Remarkably little damage was reported in the wake of Hurricane Patricia, which hit Mexico after peaking Friday as the strongest hurricane on record in the Western Hemisphere.
Hurricane experts say these are among the reasons why:
— The storm hit a sparsely populated area, avoiding direct hits on the resort of Puerto Vallarta and port city of Manzanillo. "You and I would be having a very different conversation if this went over the top of Puerto Vallarta," said Dennis Feltgen, spokesman for the National Hurricane Center in Miami.
— Mountainous terrain quickly weakened the system. "It ran into the mountains and that completely disrupted the circulation," Feltgen said.
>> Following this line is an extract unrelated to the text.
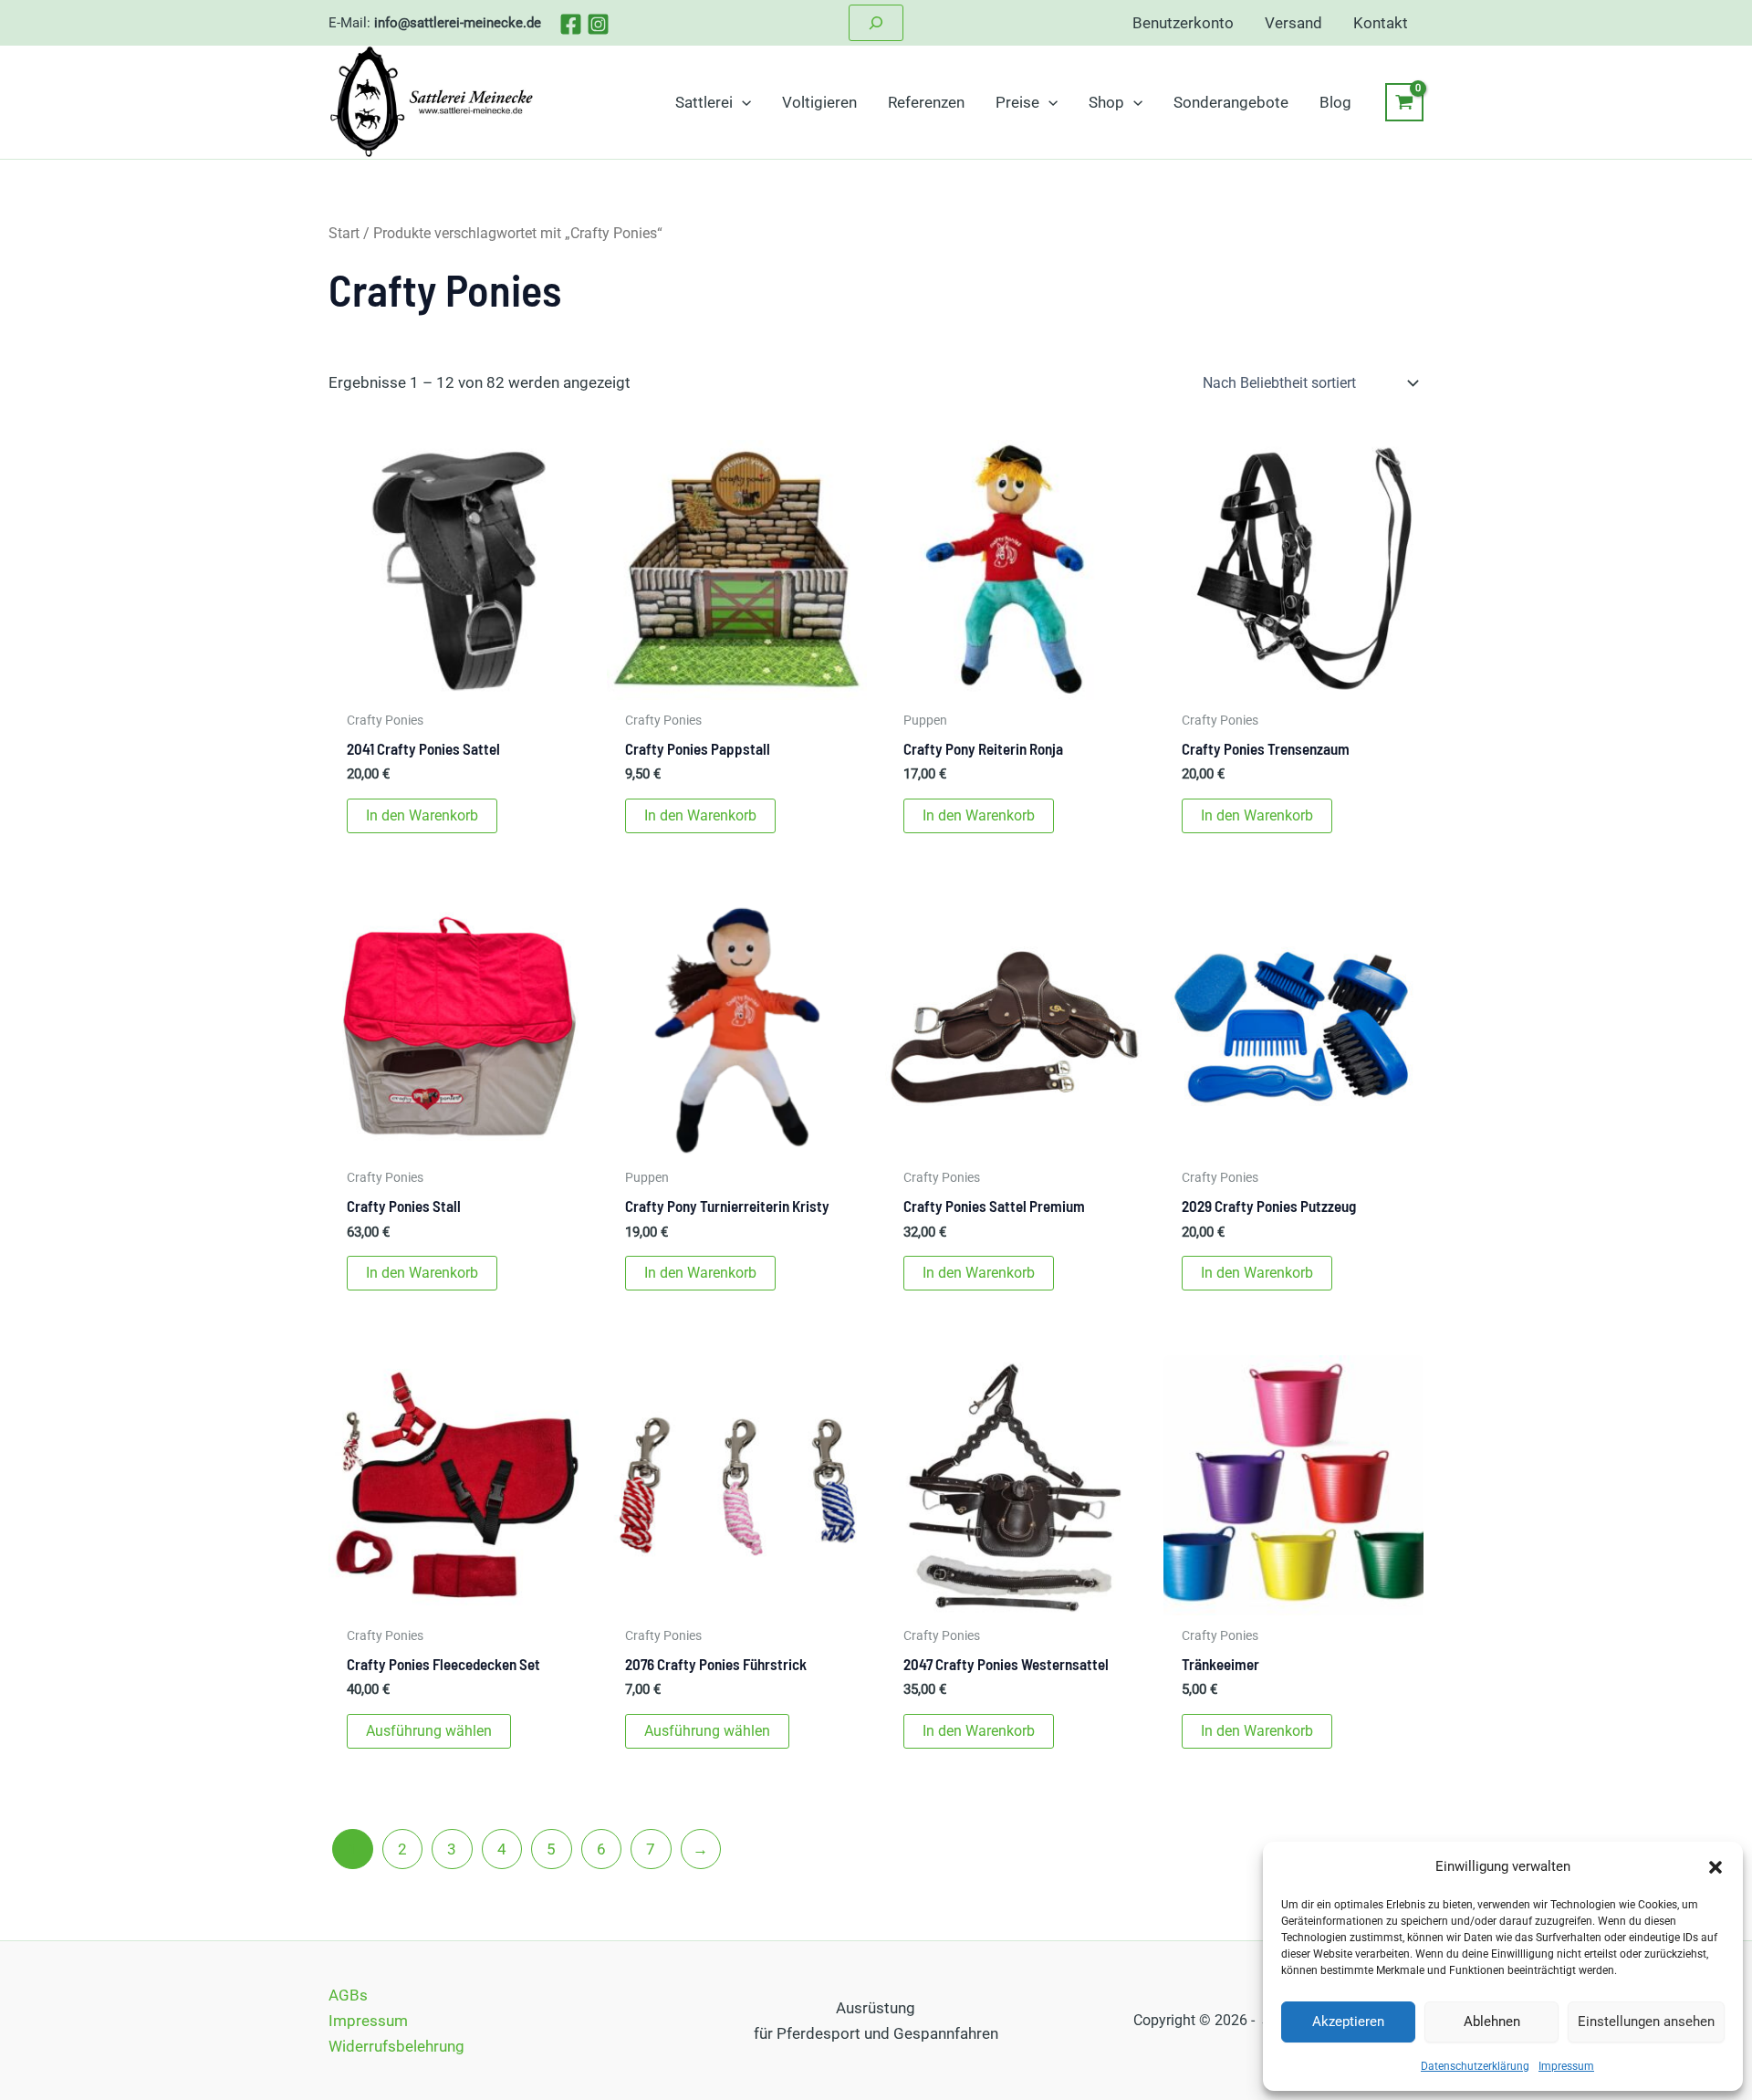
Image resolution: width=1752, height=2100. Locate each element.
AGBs (348, 1995)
— The hurricane had a very narrow wind corridor. Category 5 winds extended out only about 15 miles (25 kilometers) on either side of the eye and hurricane force winds only 35 miles (55 kilometers). "Patricia's Category 5 winds were confined to a relatively narrow swath ... and this swath missed major cities," said Jeff Masters, Director of Meteorology at Weather Underground.
— It advanced rapidly. "The storm was moving fast enough at landfall — about 20 mph (35 kph) — that these heavy rains did not stay in place long enough to generate the kinds of devastating floods we've seen in the past from Mexican hurricanes, " said Masters.
— Dangerous storm surge did not build up along the coast, in part because "the storm blew up from tropical status to Cat 5 so quickly," said Richard S. Olson, director at the International Hurricane Research Center in Miami.
— Mexico's good preparation. "'The 'warning-alert-evacuate-then hunker down' combination seems to have worked to limit the human losses from the wind component of the hazard," Olson said. "Local, state, and national authorities seemed to have gotten this one right."